*Set problem*:
Rewrite the records below with "interface agent" in place of every occurrence of "GUI agent", and leave everything else unchanged.

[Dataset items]
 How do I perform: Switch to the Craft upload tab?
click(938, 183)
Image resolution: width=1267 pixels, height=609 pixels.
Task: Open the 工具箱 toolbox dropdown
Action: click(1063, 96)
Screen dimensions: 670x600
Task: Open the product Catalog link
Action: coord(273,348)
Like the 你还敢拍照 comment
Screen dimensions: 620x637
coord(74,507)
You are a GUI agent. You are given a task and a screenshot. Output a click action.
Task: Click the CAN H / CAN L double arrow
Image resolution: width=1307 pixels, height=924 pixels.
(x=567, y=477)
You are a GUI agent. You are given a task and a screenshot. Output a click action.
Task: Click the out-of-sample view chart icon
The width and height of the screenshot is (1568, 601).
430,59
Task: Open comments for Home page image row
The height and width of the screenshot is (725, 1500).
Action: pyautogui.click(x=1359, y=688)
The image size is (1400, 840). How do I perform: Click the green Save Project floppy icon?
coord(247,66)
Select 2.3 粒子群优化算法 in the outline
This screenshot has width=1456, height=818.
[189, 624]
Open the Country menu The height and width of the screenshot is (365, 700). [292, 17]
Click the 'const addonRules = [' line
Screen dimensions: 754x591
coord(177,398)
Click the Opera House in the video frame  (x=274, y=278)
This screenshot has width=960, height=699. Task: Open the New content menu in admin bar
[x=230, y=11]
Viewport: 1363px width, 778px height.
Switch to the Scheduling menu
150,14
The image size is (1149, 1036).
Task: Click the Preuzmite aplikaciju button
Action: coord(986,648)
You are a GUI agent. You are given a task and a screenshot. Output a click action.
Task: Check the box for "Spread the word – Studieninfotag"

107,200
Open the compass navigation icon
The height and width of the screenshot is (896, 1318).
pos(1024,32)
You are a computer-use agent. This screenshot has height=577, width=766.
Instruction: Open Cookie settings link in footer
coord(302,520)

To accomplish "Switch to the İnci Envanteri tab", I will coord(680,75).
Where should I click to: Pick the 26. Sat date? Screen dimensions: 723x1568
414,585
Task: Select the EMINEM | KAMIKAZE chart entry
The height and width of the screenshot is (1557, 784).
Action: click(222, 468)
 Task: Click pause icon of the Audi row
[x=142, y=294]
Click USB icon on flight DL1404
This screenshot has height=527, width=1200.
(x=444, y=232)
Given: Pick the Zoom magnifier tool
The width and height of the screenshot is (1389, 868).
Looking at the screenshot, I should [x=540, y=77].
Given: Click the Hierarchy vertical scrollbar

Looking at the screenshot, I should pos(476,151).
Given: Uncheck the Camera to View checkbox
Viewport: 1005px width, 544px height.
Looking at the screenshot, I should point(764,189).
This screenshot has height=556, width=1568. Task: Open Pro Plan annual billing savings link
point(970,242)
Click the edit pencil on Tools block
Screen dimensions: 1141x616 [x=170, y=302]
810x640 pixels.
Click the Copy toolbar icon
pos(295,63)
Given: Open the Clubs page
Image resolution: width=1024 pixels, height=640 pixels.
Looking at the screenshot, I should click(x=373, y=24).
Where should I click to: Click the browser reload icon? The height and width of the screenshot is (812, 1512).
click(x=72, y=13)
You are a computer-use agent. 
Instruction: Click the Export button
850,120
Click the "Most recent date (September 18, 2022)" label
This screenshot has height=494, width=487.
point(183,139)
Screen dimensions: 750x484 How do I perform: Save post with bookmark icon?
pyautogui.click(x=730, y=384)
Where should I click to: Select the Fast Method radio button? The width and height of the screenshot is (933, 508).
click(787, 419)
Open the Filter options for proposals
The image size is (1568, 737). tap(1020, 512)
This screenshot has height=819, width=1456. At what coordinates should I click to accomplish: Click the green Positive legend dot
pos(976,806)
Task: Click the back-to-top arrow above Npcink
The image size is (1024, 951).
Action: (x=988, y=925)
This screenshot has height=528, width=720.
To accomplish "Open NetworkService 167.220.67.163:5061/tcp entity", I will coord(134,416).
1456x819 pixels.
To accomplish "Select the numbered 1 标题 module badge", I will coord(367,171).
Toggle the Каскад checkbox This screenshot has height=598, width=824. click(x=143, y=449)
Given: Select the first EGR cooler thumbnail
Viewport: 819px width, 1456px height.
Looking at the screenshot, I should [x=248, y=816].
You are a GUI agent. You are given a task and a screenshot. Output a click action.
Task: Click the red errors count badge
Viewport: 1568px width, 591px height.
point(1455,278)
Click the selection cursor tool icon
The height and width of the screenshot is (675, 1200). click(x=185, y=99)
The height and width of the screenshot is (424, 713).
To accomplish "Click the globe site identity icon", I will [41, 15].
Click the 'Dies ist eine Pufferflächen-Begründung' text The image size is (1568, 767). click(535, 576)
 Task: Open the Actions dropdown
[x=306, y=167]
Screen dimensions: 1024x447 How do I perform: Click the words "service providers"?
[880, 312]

*Reply to the exercise*:
 How do I perform: Switch to the Craft upload tab?
click(938, 183)
Image resolution: width=1267 pixels, height=609 pixels.
Task: Open the 工具箱 toolbox dropdown
Action: click(1063, 96)
Screen dimensions: 670x600
Task: Open the product Catalog link
Action: coord(273,348)
Like the 你还敢拍照 comment
Screen dimensions: 620x637
coord(74,507)
You are a interface agent. You are given a task and a screenshot. Output a click action.
Task: Click the CAN H / CAN L double arrow
Image resolution: width=1307 pixels, height=924 pixels.
(x=567, y=477)
You are a interface agent. You are given a task and a screenshot. Output a click action.
Task: Click the out-of-sample view chart icon
The width and height of the screenshot is (1568, 601).
430,59
Task: Open comments for Home page image row
The height and width of the screenshot is (725, 1500).
Action: pyautogui.click(x=1359, y=688)
The image size is (1400, 840). How do I perform: Click the green Save Project floppy icon?
coord(247,66)
Select 2.3 粒子群优化算法 in the outline
This screenshot has width=1456, height=818.
[189, 624]
Open the Country menu The height and width of the screenshot is (365, 700). [292, 17]
Click the 'const addonRules = [' line
Screen dimensions: 754x591
coord(177,398)
Click the Opera House in the video frame  (x=274, y=278)
This screenshot has width=960, height=699. Task: Open the New content menu in admin bar
[x=230, y=11]
Viewport: 1363px width, 778px height.
Switch to the Scheduling menu
150,14
The image size is (1149, 1036).
Task: Click the Preuzmite aplikaciju button
Action: coord(986,648)
You are a interface agent. You are given a task and a screenshot. Output a click action.
Task: Check the box for "Spread the word – Studieninfotag"

107,200
Open the compass navigation icon
The height and width of the screenshot is (896, 1318).
pos(1024,32)
You are a computer-use agent. This screenshot has height=577, width=766.
Instruction: Open Cookie settings link in footer
coord(302,520)

To accomplish "Switch to the İnci Envanteri tab", I will coord(680,75).
Where should I click to: Pick the 26. Sat date? Screen dimensions: 723x1568
414,585
Task: Select the EMINEM | KAMIKAZE chart entry
The height and width of the screenshot is (1557, 784).
Action: click(222, 468)
 Task: Click pause icon of the Audi row
[x=142, y=294]
Click USB icon on flight DL1404
This screenshot has height=527, width=1200.
(x=444, y=232)
Given: Pick the Zoom magnifier tool
The width and height of the screenshot is (1389, 868).
Looking at the screenshot, I should [x=540, y=77].
Given: Click the Hierarchy vertical scrollbar

Looking at the screenshot, I should pos(476,151).
Given: Uncheck the Camera to View checkbox
Viewport: 1005px width, 544px height.
Looking at the screenshot, I should point(764,189).
This screenshot has height=556, width=1568. Task: Open Pro Plan annual billing savings link
point(970,242)
Click the edit pencil on Tools block
Screen dimensions: 1141x616 [x=170, y=302]
810x640 pixels.
Click the Copy toolbar icon
pos(295,63)
Given: Open the Clubs page
Image resolution: width=1024 pixels, height=640 pixels.
Looking at the screenshot, I should click(x=373, y=24).
Where should I click to: Click the browser reload icon? The height and width of the screenshot is (812, 1512).
click(x=72, y=13)
You are a computer-use agent. 
Instruction: Click the Export button
850,120
Click the "Most recent date (September 18, 2022)" label
This screenshot has height=494, width=487.
point(183,139)
Screen dimensions: 750x484 How do I perform: Save post with bookmark icon?
pyautogui.click(x=730, y=384)
Where should I click to: Select the Fast Method radio button? The width and height of the screenshot is (933, 508).
click(787, 419)
Open the Filter options for proposals
The image size is (1568, 737). tap(1020, 512)
This screenshot has height=819, width=1456. At what coordinates should I click to accomplish: Click the green Positive legend dot
pos(976,806)
Task: Click the back-to-top arrow above Npcink
The image size is (1024, 951).
Action: (x=988, y=925)
This screenshot has height=528, width=720.
To accomplish "Open NetworkService 167.220.67.163:5061/tcp entity", I will coord(134,416).
1456x819 pixels.
To accomplish "Select the numbered 1 标题 module badge", I will coord(367,171).
Toggle the Каскад checkbox This screenshot has height=598, width=824. click(x=143, y=449)
Given: Select the first EGR cooler thumbnail
Viewport: 819px width, 1456px height.
Looking at the screenshot, I should [x=248, y=816].
You are a interface agent. You are given a task and a screenshot. Output a click action.
Task: Click the red errors count badge
Viewport: 1568px width, 591px height.
point(1455,278)
Click the selection cursor tool icon
The height and width of the screenshot is (675, 1200). click(x=185, y=99)
The height and width of the screenshot is (424, 713).
To accomplish "Click the globe site identity icon", I will [41, 15].
Click the 'Dies ist eine Pufferflächen-Begründung' text The image size is (1568, 767). click(535, 576)
 Task: Open the Actions dropdown
[x=306, y=167]
Screen dimensions: 1024x447 How do I perform: Click the words "service providers"?
[880, 312]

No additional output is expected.